### Problem
Please repeat, from the entries that follow, the lines from the one containing "Policy (358, 2553)" through the one containing "cộng đồng game thủ (245, 1431)" exactly, adding nothing.

### Provided entries
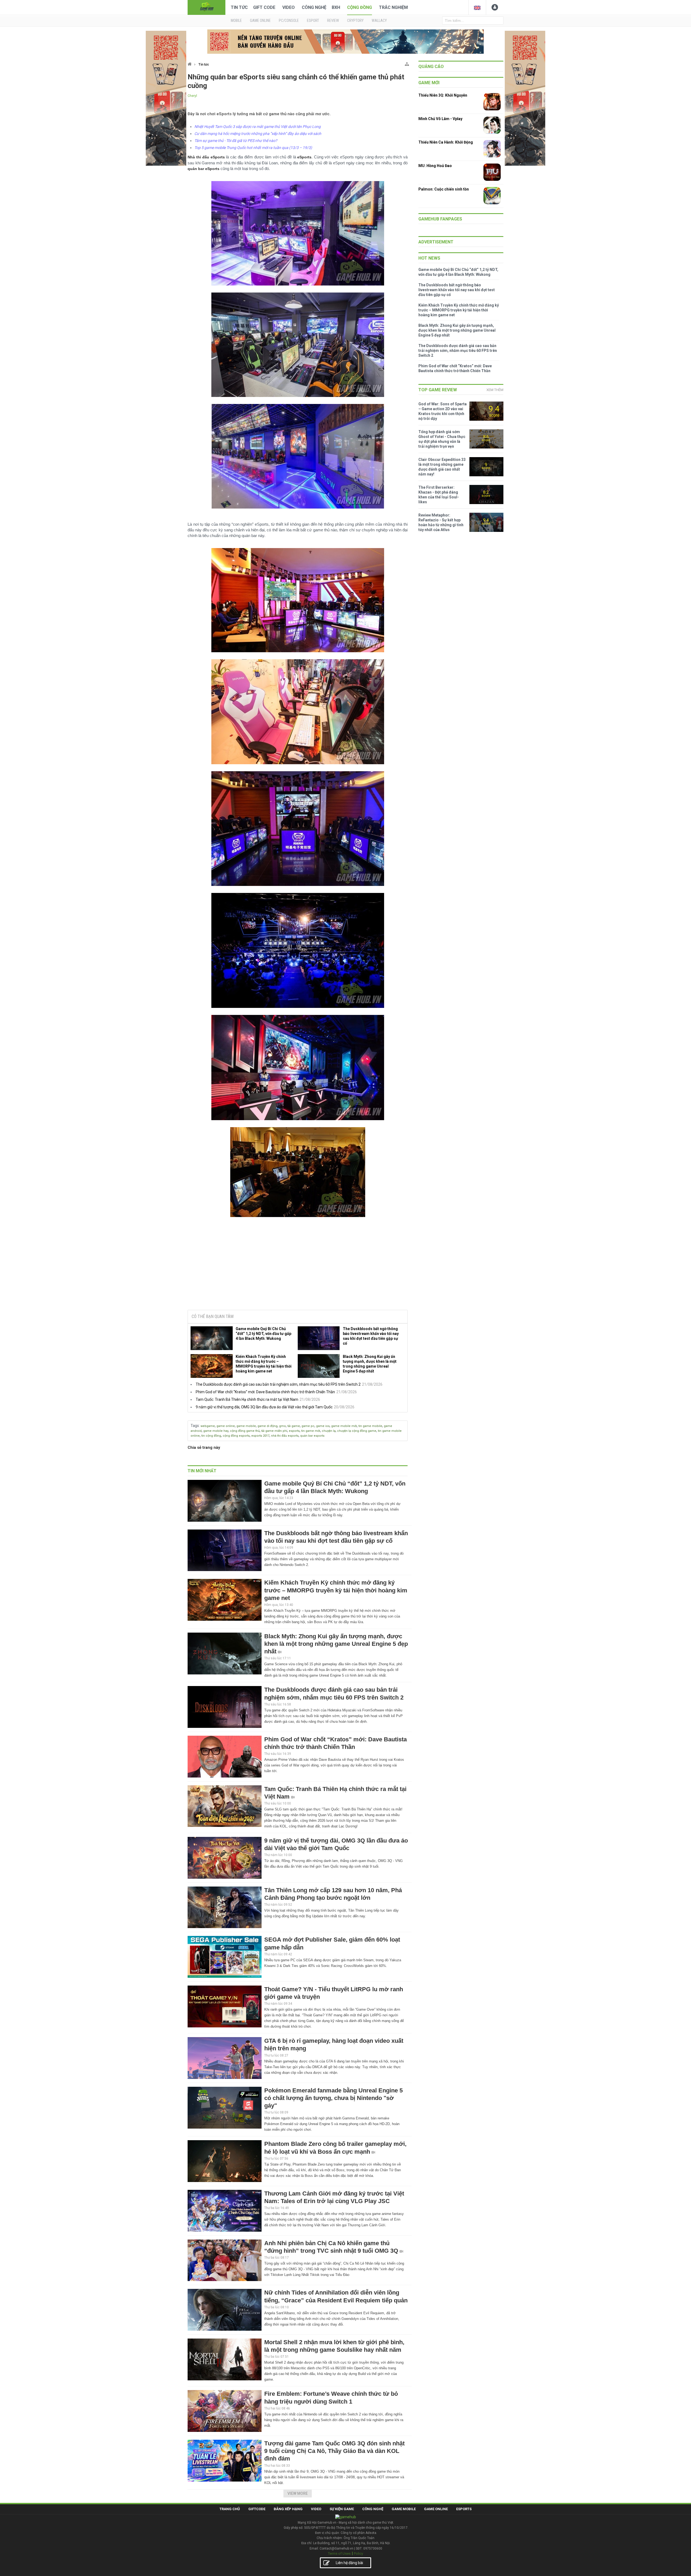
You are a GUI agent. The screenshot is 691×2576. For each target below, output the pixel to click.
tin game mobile (370, 1426)
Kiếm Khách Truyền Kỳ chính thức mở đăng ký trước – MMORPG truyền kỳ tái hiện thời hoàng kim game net (264, 1363)
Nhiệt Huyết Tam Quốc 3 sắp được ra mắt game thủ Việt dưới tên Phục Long (257, 126)
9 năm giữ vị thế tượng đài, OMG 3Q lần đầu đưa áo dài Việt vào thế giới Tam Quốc (264, 1407)
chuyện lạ (329, 1431)
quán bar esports (312, 1435)
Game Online (436, 2509)
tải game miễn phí (274, 1431)
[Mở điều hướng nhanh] (407, 63)
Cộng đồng (359, 7)
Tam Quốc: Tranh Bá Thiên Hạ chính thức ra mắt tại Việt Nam (247, 1399)
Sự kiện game (342, 2509)
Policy (358, 2553)
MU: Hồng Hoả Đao (435, 166)
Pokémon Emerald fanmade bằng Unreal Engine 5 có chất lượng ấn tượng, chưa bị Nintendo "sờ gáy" (333, 2098)
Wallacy (379, 20)
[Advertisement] (297, 1264)
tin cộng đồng (211, 1435)
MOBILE (236, 20)
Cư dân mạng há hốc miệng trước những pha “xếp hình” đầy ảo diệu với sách (257, 133)
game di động (267, 1426)
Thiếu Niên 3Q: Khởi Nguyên (442, 95)
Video (288, 7)
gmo (282, 1426)
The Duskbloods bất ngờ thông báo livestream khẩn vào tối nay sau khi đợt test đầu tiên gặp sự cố (371, 1336)
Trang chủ (229, 2509)
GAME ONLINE (260, 20)
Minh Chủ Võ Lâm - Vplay (440, 119)
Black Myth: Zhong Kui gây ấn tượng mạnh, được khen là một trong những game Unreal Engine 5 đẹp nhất (370, 1363)
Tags (195, 1425)
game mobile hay (215, 1431)
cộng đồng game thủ (245, 1431)
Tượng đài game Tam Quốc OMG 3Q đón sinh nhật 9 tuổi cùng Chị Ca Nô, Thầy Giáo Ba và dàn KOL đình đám (334, 2451)
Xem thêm (494, 390)
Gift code (264, 7)
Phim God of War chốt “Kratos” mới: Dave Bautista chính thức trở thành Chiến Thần (265, 1392)
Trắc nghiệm (393, 7)
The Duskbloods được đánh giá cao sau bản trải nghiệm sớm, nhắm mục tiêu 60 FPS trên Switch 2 (278, 1384)
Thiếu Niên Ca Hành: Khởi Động (445, 142)
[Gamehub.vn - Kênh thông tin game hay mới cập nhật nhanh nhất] (206, 7)
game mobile (246, 1426)
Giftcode (256, 2509)
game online (225, 1426)
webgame (208, 1426)
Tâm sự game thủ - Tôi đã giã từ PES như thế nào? (235, 140)
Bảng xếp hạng (288, 2509)
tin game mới (310, 1431)
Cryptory (355, 20)
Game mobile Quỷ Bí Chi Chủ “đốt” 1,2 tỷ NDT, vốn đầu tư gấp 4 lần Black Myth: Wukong (263, 1334)
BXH (336, 7)
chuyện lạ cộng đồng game (356, 1431)
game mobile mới (344, 1426)
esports (294, 1431)
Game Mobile (404, 2509)
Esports (464, 2509)
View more (297, 2493)
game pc (308, 1426)
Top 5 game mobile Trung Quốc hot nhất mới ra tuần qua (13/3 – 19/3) (253, 147)
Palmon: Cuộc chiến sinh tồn (443, 189)
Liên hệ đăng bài (349, 2563)
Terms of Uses (339, 2553)
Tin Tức (239, 7)
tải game (293, 1426)
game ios (323, 1426)
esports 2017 (260, 1435)
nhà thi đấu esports (285, 1435)
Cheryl (192, 96)
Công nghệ (314, 7)
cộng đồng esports (236, 1435)
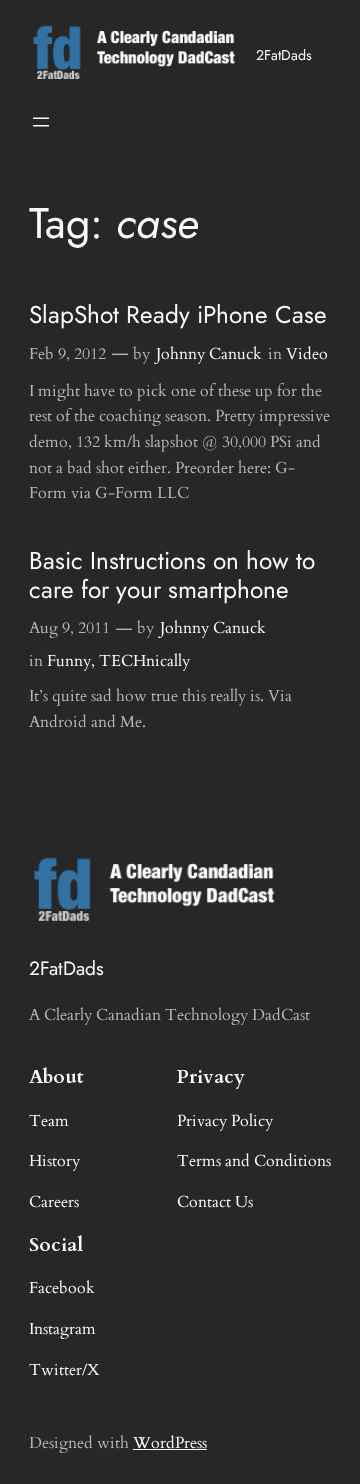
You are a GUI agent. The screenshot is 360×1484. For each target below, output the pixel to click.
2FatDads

### Response area
Policy (358, 2553)
MU: Hồng Hoả Đao (435, 166)
Pokémon Emerald fanmade bằng Unreal Engine 5 có chất lượng ấn tượng, chưa bị Nintendo "sờ gáy" (333, 2098)
Wallacy (379, 20)
[Advertisement] (297, 1264)
tin cộng đồng (211, 1435)
MOBILE (236, 20)
Cư dân mạng há hốc miệng trước những pha “xếp hình” đầy ảo diệu với sách (257, 133)
game di động (267, 1426)
Thiếu Niên 3Q: Khởi Nguyên (442, 95)
Video (288, 7)
gmo (282, 1426)
The Duskbloods bất ngờ thông báo livestream khẩn vào tối nay sau khi đợt test đầu tiên gặp sự cố (371, 1336)
Trang chủ (229, 2509)
GAME ONLINE (260, 20)
Minh Chủ Võ Lâm - Vplay (440, 119)
Black Myth: Zhong Kui gây ấn tượng mạnh, được khen là một trong những game Unreal Engine 5 đẹp nhất (370, 1363)
Tags (195, 1425)
game mobile hay (215, 1431)
cộng đồng game thủ (245, 1431)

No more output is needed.